Short problem: Convert everything in the listing from the line containing "Image resolution: width=800" down to the line containing "Looking at the screenshot, I should (614, 506)." into a Markdown table with the columns No. and Line, skipping blank lines. Leave the pictures out of the table.
## Begin Records for the task
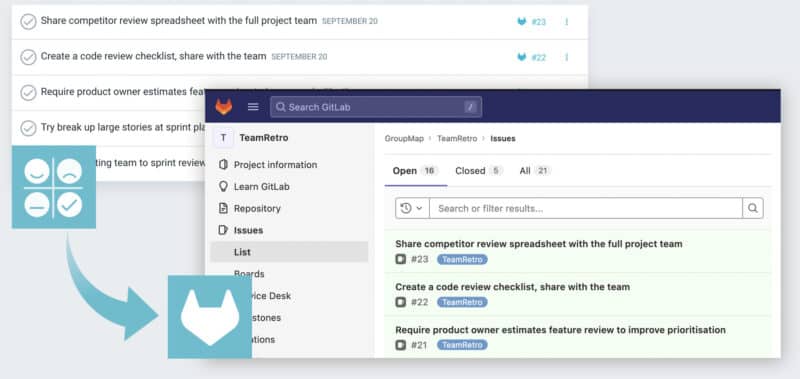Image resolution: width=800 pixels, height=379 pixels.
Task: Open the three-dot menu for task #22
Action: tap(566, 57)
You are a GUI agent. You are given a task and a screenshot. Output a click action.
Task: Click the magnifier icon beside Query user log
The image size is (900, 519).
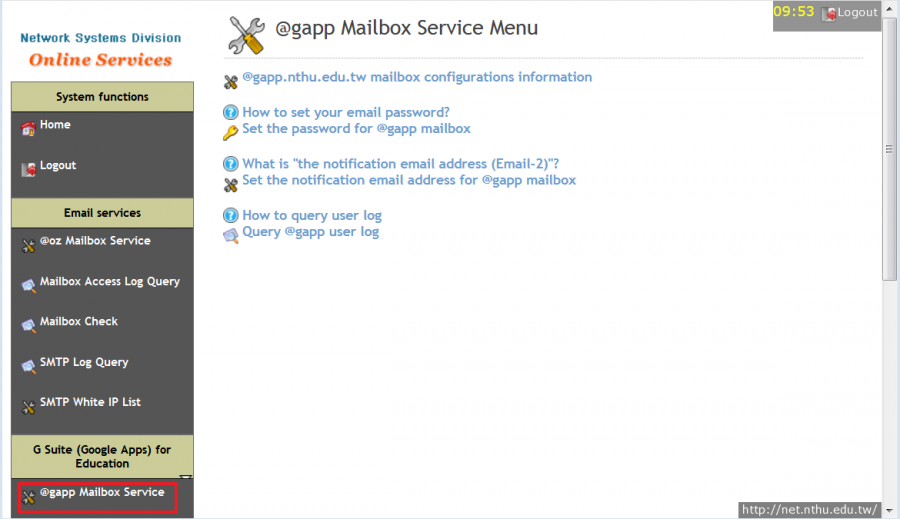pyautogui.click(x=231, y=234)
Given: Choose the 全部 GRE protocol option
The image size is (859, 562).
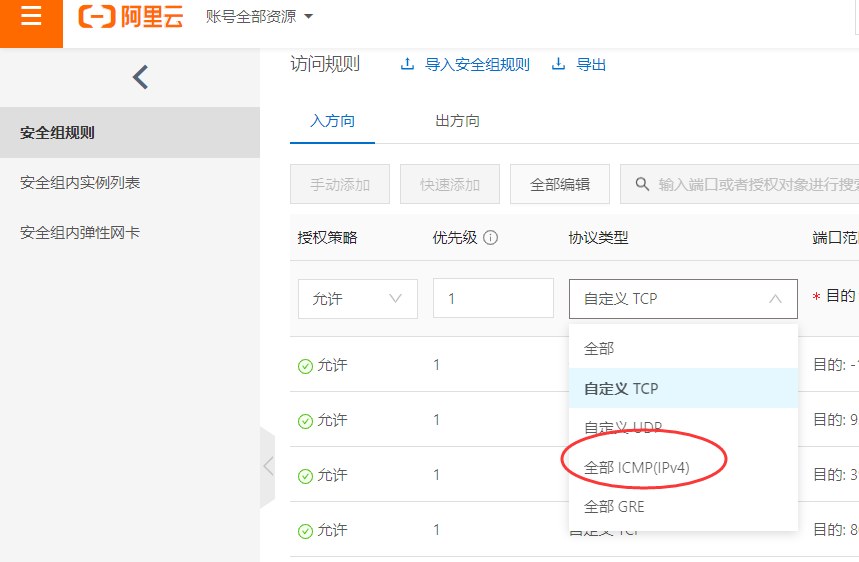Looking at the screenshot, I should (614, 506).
## End Records for the task
## Begin Records for the task
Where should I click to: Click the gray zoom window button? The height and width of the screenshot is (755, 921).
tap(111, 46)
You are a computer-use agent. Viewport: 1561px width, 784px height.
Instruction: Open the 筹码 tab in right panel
## End Records for the task
## Begin Records for the task
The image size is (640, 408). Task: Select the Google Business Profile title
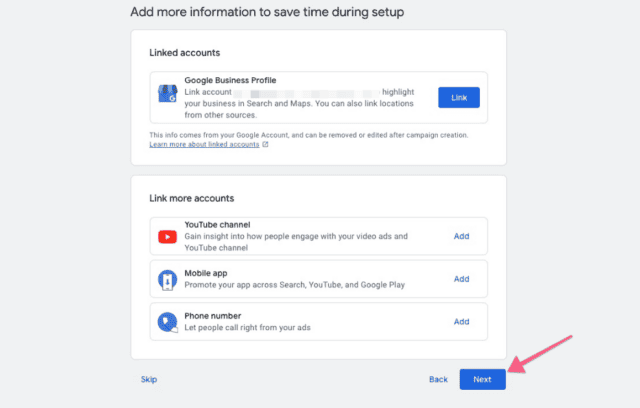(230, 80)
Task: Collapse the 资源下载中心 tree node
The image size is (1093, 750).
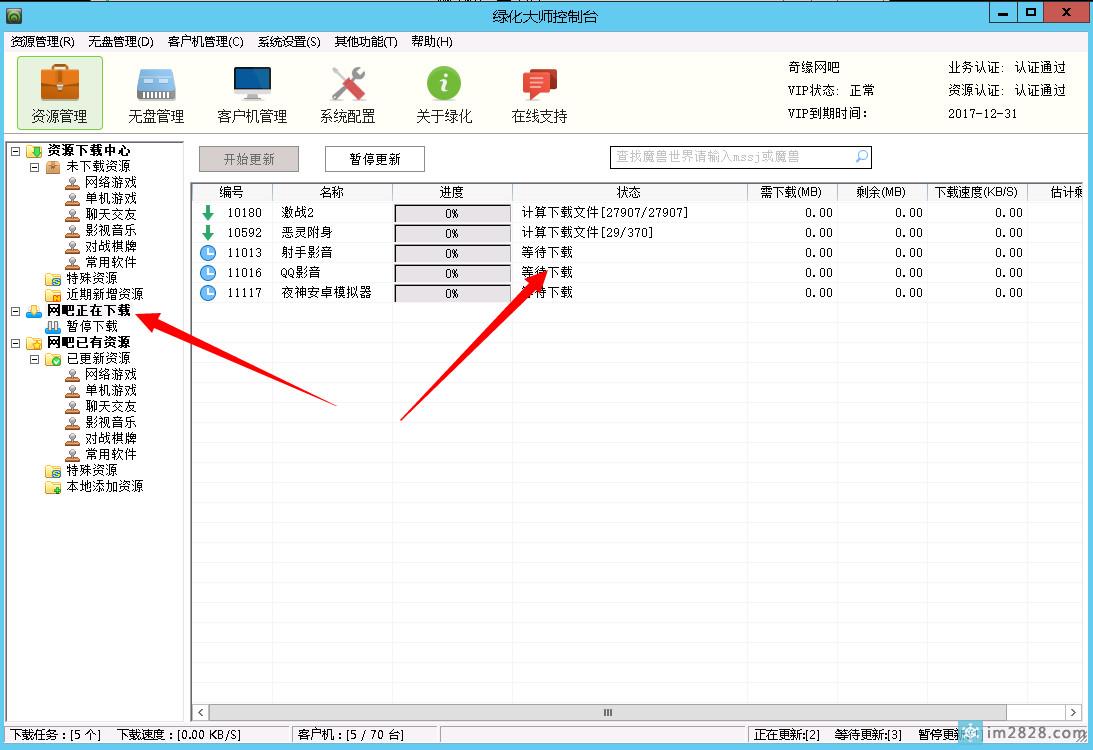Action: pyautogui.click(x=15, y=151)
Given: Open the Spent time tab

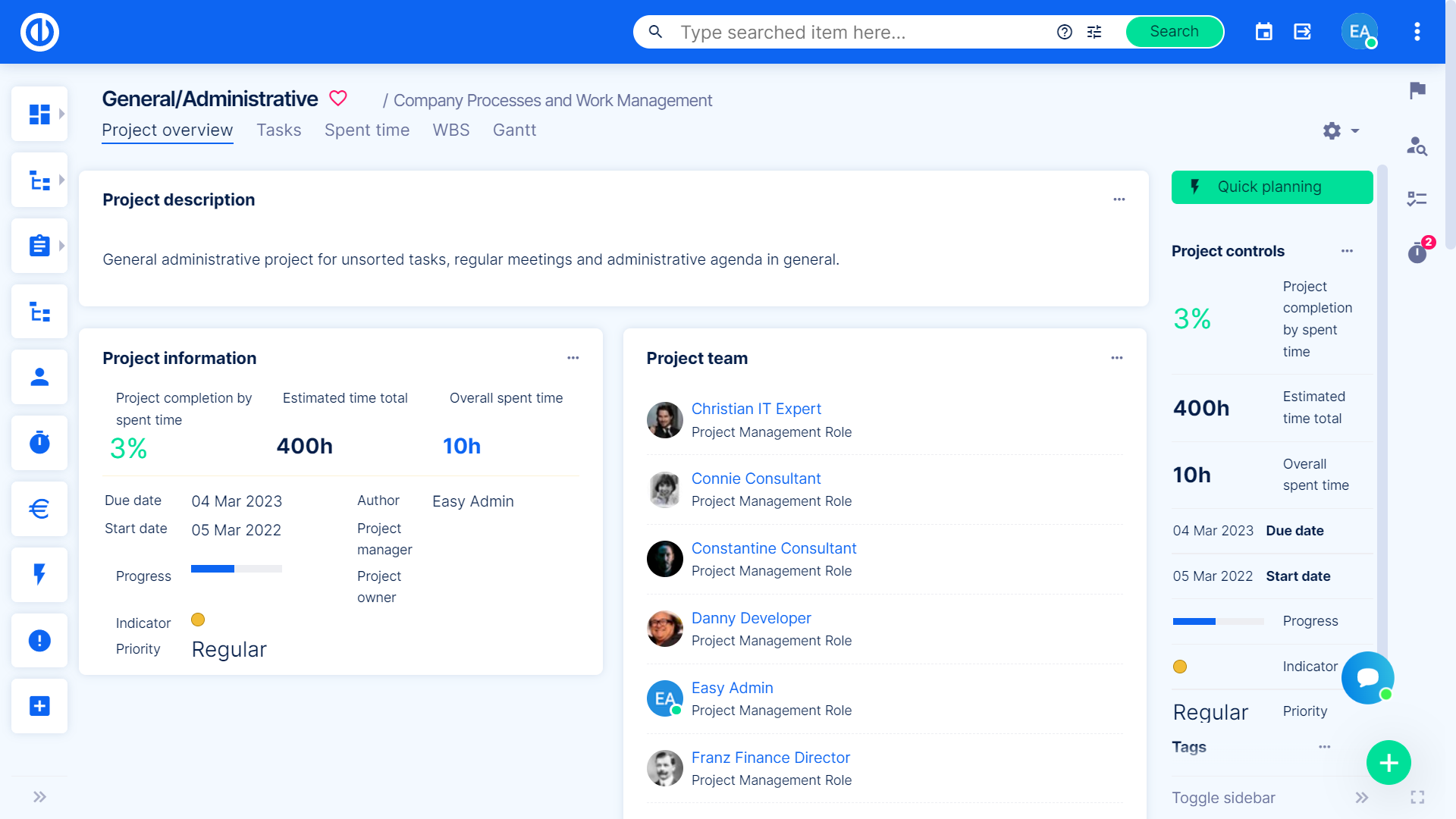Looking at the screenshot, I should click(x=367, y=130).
## End Records for the task
Answer in full:
| No. | Line |
|---|---|
| 1 | Image resolution: width=800 pixels, height=379 pixels. |
| 2 | Task: Open the three-dot menu for task #22 |
| 3 | Action: tap(566, 57) |
| 4 | You are a GUI agent. You are given a task and a screenshot. Output a click action. |
| 5 | Task: Click the magnifier icon beside Query user log |
| 6 | The image size is (900, 519). |
| 7 | pyautogui.click(x=231, y=234) |
| 8 | Given: Choose the 全部 GRE protocol option |
| 9 | The image size is (859, 562). |
| 10 | Looking at the screenshot, I should (614, 506). |